Friday, 30 December 2011

A little bit about Ushuaia...

The first stop on my Antarctic trip will be right on the tip of South America  in the  Argentinian settlement of Ushuaia, dubbed as ‘the most southerly city on earth’. With regular flights arriving from Buenos Aires, and Antarctic cruises departing from the port, summer will be particularly busy in this end of the world destination.

Street-life at the bottom of the world, by Luis Argerich
The capital of Argentina’s Tierra del Fuego province, Ushuaia is overlooked by the Marshal Mountain range and set beside the Beagle Channel. First settled by the Selk’nam Indians around 10,000 years ago, HMS Beagle reached Ushuaia in 1833, and British missionaries began settling here from 1869 onwards, living amongst the indigenous Yámana people. Today, Ushuaia is a well-established settlement with schools, hospitals and an efficient transport infrastructure in place.

Cruise boats waiting in the Beagle Channel, by Liam Quinn

The prison buildings
1873 saw the establishment of Ushuaia as a penal colony for notorious Argentinian criminals and re-offenders; the first prison opened and received inmates in 1896, with a second prison opening in 1906. The prisons were later combined, and life in Ushuaia in the early 20th century revolved around prison life and employment. They were closed in 1947 due to poor practice, and the buildings became a Spanish Naval base until the early 1990s. Today, the buildings house the well-respected, Museo Maritimo de Ushuaia.

A reminder of the city's former inhabitants, by Longhorndave

The southernmost city in the world?
There are settlements farther south, but Ushuaia is considered the most significant - the Chilean settlement of Puerto Williams is a close contender, though it lacks city status.

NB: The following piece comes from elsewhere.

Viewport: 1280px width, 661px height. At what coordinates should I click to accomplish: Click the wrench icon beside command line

Temperatures in Ushuaia range from around 1.6 °C July to 10.4 °C in January, although lows of −25 °C and highs of 29 °C have been recorded in the past. Surprisingly humid, Ushuaia is subject to strong winds and snowfall.

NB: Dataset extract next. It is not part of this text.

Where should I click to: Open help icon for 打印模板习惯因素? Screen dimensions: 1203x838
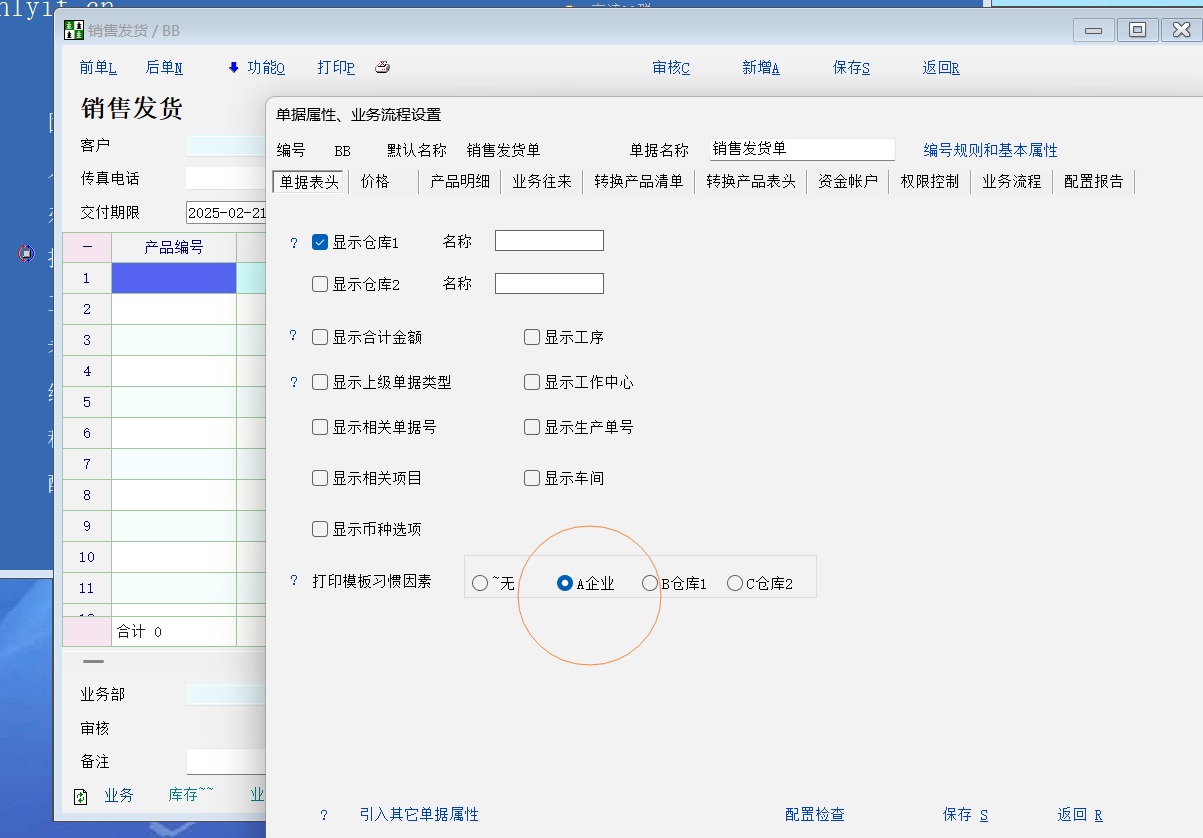[294, 580]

Penguin spotting in Tierra del Fuego, by Leandro Neumann Ciuffo
Fishing, oil extraction, industry and sheep farming are all important occupations this far south, but in recent history, Ushuaia has firmly put itself on the map as a base for eco and adventure tourism. The Tierra del Fuego National Park is one of the main tourist highlights in the area, and visitors who come for hiking and wildlife watching often choose to access the park via the historic ‘End of the World Train’. Ushuaia’s more adventurous visitors might also try scuba diving or sea kayaking and, in winter, Ushuaia boasts the southern-most ski resort in the world, Cerro Castor. Though many come purely to appreciate the penguins and seal colonies that populate the Beagle Channel, enjoy bird watching and whale spotting, and soak up the atmosphere at the bottom of planet earth.